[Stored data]
○ ○ ○ ○ ○ ○ ○

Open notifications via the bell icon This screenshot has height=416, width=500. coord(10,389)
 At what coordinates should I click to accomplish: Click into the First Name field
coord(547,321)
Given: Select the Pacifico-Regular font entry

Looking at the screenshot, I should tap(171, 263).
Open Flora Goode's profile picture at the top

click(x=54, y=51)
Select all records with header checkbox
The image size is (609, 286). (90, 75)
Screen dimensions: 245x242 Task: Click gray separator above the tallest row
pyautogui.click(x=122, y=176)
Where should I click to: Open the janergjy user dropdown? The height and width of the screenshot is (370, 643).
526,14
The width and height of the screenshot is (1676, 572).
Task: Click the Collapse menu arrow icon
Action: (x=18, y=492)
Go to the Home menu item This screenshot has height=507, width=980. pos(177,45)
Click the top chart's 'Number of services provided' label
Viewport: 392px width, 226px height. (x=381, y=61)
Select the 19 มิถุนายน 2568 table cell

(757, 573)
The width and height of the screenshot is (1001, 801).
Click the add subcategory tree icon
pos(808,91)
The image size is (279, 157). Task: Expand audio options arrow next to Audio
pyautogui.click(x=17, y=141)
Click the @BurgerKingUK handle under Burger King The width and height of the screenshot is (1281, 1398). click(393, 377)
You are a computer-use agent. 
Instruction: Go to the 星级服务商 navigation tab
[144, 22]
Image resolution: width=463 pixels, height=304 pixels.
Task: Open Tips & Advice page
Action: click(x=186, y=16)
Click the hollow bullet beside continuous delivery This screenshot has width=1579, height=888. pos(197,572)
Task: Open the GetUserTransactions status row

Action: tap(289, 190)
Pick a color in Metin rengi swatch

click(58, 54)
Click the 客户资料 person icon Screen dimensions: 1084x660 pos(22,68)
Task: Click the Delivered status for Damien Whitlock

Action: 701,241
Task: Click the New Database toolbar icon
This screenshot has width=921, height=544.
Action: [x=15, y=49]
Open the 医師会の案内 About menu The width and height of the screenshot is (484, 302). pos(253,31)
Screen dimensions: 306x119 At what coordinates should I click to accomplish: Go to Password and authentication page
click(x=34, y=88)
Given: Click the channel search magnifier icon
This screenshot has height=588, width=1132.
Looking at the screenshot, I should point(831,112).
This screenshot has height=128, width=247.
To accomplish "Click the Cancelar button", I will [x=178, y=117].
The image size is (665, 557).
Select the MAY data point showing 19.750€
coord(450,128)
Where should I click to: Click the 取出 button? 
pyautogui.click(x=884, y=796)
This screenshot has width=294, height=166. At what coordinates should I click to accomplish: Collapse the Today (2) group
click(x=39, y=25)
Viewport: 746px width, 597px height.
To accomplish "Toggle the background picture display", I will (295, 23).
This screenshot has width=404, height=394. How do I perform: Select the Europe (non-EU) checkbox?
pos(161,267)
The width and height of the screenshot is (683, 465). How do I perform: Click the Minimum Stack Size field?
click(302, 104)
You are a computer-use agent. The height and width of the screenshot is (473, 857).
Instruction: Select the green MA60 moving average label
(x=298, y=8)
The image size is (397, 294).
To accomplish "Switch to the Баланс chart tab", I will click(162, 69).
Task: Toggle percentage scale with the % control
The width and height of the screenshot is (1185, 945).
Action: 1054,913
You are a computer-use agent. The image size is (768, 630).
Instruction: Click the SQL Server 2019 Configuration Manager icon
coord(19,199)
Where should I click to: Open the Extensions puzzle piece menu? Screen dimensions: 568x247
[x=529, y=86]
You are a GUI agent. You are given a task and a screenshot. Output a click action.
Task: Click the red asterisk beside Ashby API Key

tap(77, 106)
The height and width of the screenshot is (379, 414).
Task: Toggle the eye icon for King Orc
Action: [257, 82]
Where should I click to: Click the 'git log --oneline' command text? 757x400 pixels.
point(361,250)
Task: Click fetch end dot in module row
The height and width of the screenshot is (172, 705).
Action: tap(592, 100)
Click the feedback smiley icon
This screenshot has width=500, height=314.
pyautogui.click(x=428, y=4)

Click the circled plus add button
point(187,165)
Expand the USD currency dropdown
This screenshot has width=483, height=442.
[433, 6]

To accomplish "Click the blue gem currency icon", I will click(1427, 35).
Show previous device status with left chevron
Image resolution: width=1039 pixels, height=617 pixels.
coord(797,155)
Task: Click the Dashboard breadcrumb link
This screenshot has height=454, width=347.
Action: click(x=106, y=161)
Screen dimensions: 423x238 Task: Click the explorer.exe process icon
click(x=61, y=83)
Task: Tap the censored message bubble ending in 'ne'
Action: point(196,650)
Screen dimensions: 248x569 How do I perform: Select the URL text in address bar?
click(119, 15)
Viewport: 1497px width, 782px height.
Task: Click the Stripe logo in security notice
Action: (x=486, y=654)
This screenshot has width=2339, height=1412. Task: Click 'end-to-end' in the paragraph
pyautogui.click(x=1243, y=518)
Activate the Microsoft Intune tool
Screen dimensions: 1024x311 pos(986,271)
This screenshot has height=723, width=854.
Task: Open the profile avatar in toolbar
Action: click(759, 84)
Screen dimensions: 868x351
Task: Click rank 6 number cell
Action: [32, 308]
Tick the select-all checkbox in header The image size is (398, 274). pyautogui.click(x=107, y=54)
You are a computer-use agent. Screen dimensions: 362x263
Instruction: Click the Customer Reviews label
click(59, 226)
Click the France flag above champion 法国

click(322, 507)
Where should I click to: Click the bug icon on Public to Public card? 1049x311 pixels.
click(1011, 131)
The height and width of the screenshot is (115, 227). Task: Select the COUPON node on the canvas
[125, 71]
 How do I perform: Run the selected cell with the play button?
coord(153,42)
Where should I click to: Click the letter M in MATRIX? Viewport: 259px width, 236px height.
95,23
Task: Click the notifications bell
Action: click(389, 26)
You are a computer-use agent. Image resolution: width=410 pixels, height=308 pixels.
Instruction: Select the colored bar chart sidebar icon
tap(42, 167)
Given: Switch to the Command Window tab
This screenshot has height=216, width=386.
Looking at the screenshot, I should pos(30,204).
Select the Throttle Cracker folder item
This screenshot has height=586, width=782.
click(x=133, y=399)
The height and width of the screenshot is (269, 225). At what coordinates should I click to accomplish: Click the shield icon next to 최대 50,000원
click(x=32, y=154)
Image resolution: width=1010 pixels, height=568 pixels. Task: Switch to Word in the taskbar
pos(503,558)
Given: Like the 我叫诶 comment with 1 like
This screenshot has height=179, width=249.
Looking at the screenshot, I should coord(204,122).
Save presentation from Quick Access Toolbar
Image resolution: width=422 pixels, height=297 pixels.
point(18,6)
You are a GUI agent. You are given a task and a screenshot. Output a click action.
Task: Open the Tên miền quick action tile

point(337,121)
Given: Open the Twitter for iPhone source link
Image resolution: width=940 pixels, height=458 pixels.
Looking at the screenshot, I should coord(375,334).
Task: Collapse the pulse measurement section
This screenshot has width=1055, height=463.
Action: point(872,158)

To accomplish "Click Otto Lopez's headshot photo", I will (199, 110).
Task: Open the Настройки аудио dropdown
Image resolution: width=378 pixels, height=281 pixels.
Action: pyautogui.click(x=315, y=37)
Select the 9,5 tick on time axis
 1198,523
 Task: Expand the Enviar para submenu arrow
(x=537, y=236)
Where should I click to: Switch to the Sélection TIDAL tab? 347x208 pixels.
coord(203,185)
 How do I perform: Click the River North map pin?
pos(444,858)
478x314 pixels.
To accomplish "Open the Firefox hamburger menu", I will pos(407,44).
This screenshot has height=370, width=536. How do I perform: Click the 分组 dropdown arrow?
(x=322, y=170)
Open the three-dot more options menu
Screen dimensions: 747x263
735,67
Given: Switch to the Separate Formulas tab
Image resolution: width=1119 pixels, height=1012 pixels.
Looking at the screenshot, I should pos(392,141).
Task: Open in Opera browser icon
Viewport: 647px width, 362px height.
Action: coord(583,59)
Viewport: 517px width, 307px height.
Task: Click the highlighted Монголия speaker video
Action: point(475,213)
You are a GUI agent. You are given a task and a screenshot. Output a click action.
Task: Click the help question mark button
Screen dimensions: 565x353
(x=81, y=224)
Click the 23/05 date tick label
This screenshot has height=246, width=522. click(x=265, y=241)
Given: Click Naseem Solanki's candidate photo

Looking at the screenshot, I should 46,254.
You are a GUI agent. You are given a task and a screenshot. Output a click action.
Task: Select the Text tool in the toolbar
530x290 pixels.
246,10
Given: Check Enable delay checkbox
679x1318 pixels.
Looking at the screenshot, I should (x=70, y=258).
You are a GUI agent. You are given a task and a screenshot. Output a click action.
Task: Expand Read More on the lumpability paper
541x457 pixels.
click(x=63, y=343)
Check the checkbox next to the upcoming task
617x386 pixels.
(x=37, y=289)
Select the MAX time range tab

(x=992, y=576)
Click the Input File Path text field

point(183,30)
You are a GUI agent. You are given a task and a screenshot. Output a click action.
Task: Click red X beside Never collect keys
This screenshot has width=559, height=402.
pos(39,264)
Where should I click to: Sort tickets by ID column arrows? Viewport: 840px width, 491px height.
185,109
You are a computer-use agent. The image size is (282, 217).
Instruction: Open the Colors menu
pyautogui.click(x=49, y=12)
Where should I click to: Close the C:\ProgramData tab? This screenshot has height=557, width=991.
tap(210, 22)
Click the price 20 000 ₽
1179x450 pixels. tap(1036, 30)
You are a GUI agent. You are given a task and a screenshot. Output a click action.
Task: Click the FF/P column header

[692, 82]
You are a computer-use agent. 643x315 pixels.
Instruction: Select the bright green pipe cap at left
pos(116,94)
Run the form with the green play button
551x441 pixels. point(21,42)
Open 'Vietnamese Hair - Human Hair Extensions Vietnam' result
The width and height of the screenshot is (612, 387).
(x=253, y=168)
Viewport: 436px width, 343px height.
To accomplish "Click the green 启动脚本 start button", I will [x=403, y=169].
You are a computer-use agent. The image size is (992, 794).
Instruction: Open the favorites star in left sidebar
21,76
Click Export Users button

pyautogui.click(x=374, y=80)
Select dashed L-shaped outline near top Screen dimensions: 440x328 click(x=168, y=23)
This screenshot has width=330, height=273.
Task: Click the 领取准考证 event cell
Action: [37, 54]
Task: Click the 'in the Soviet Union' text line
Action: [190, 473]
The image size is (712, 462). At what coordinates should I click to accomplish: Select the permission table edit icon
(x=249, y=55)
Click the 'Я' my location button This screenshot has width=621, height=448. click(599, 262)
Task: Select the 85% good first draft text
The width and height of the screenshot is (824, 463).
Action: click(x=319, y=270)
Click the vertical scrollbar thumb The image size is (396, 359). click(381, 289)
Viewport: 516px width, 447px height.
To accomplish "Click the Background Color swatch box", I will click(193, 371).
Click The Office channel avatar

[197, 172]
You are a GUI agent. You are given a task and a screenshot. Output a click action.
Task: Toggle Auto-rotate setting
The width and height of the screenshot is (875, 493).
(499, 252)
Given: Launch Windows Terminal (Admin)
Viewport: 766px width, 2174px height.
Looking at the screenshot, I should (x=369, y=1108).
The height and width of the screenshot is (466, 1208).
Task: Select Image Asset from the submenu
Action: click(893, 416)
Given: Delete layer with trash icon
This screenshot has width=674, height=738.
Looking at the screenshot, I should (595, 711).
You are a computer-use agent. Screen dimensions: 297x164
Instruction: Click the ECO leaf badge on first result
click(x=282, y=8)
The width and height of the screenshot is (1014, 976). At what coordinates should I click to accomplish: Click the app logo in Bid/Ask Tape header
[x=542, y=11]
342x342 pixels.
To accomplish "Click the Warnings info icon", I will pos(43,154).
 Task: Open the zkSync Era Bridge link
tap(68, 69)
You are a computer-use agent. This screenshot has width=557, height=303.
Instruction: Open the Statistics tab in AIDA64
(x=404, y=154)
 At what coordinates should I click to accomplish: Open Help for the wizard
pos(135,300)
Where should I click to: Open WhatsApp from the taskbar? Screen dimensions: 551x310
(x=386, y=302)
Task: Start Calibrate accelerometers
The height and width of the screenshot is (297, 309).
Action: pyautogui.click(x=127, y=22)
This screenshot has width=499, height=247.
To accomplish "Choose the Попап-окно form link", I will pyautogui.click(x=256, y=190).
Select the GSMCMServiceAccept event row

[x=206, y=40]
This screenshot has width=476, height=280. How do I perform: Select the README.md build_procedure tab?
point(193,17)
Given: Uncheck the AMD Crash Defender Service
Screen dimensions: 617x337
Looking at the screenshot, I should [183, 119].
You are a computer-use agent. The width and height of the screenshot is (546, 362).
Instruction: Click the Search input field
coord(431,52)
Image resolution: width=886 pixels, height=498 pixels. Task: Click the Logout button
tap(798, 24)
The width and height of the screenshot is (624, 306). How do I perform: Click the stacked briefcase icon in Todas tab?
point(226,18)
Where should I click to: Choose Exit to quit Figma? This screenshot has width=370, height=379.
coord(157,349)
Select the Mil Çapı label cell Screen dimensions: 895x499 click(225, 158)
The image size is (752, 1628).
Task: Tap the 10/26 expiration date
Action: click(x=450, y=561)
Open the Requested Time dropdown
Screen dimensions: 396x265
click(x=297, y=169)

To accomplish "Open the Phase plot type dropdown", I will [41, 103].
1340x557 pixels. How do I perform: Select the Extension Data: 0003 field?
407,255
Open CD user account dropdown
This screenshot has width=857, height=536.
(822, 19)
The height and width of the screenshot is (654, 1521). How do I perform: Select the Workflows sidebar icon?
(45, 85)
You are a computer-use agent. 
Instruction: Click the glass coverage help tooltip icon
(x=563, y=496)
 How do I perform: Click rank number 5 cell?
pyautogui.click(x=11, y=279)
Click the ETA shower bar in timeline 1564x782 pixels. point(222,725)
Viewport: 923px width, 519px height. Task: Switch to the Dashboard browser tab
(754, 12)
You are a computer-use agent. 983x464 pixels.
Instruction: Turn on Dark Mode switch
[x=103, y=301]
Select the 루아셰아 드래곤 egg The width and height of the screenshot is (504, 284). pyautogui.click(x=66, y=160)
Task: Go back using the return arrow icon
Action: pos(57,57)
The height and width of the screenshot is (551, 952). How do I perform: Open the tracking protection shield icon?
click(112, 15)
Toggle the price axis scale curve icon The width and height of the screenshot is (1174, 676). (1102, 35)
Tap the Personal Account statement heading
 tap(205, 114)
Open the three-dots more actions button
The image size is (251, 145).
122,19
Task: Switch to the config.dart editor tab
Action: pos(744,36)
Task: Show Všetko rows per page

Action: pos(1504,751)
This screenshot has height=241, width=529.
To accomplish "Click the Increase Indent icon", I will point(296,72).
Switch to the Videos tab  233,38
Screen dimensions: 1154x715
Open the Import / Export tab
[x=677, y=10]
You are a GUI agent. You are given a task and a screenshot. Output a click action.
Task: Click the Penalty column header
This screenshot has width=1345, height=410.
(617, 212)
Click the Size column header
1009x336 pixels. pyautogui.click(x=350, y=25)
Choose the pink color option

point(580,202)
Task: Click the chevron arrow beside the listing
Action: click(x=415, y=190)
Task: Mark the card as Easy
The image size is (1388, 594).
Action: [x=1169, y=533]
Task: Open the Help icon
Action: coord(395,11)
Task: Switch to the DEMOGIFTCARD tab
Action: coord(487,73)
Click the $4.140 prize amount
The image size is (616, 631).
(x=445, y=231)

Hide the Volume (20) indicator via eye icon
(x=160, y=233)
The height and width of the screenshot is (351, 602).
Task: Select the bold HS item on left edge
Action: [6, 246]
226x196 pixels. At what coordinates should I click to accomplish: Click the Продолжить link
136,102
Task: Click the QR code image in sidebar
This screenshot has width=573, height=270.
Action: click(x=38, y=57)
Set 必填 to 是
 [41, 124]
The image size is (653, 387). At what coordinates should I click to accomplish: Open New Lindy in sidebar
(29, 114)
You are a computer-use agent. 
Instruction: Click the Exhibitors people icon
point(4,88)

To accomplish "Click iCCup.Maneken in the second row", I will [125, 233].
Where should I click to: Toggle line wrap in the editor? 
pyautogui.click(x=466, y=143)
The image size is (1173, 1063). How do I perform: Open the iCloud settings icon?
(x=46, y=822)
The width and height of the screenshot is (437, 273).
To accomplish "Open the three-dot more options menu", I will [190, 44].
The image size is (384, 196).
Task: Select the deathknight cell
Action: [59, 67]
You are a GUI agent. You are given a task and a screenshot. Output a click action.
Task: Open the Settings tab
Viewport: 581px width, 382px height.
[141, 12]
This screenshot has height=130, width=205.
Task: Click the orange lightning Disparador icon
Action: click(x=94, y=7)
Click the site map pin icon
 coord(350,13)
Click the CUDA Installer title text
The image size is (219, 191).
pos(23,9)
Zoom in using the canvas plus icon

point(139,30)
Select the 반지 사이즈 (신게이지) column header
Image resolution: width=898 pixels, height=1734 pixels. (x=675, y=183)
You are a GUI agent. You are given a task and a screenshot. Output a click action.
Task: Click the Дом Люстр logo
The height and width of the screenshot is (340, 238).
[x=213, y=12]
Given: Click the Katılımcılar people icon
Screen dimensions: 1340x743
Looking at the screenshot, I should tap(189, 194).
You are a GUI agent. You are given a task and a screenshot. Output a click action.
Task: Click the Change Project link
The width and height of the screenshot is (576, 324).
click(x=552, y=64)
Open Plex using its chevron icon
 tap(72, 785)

○ ○ ○ ○ ○ ○ ○

- _PROBLEM TO SOLVE_
Please make an exact copy of the lines above from the line with "Viewport: 516px width, 447px height." through the line with "Task: Toggle Auto-rotate setting", both ends included.

- _COMPLETED TASK_
Viewport: 516px width, 447px height.
To accomplish "Click the Background Color swatch box", I will click(193, 371).
Click The Office channel avatar

[197, 172]
You are a GUI agent. You are given a task and a screenshot. Output a click action.
Task: Toggle Auto-rotate setting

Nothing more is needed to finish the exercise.